Implicit extrapolation methods for variable coefficient problems

• Published in: SIAM journal on scientific computing Vol. 19; no. 4; pp. 1109 - 1124
• Main Authors: JUNG, M, RÜDE, U
• Format: Journal Article
• Language: English
• Published: Philadelphia, PA Society for Industrial and Applied Mathematics 01.07.1998
• Subjects: Algorithms; Approximation; Boundary conditions; Boundary value problems; Exact sciences and technology; Mathematics; Numerical analysis; Numerical analysis. Scientific computation; Numerical linear algebra; Partial differential equations, boundary value problems; Sciences and techniques of general use; Finite element method; Extrapolation; Stiffness matrix; Numerical integration; Boundary value problem; Multilevel method; Multigrid; Implicit extrapolation method; Partial differential equation; Convergence; Romberg integration method
• ISSN: 1064-8275; 1095-7197
• DOI: 10.1137/S1064827595293557

Implicit extrapolation methods for the solution of partial differential equations are based on applying the extrapolation principle indirectly.

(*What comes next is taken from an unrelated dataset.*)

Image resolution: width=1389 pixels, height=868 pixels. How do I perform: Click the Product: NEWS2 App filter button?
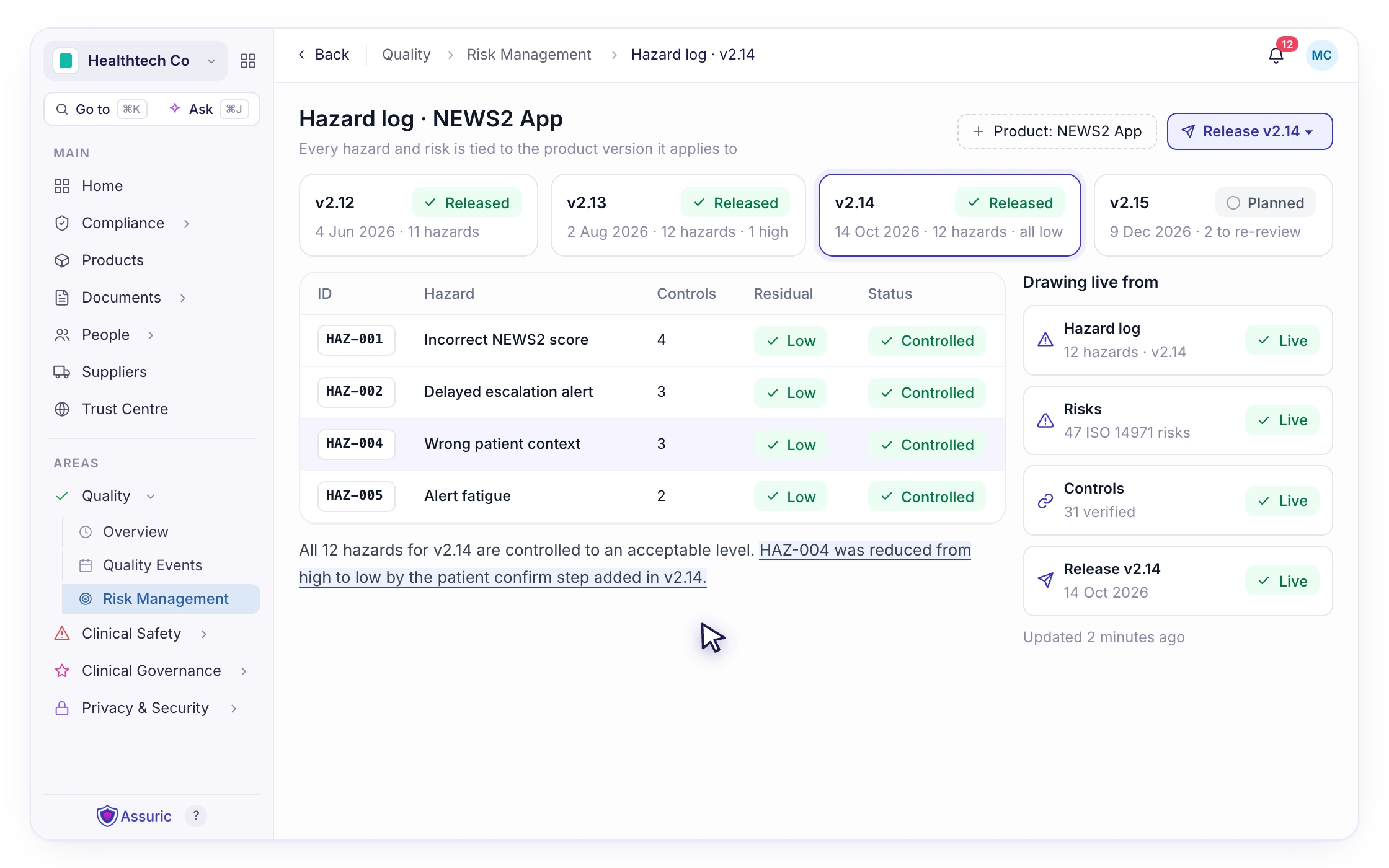tap(1057, 131)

Multigrid $\tau$-extrapolation is a special case of this idea. In the context of multilevel finite element methods, an algorithm of this type can be used to raise the approximation order, even when the meshes are nonuniform or locally refined. The implicit extrapolation multigrid algorithm converges to the solution of a higher order finite element system. This is obtained without explicitly constructing higher order stiffness matrices but by applying extrapolation in a natural form within the algorithm. The algorithm requires only a small change of a basic low order multigrid method.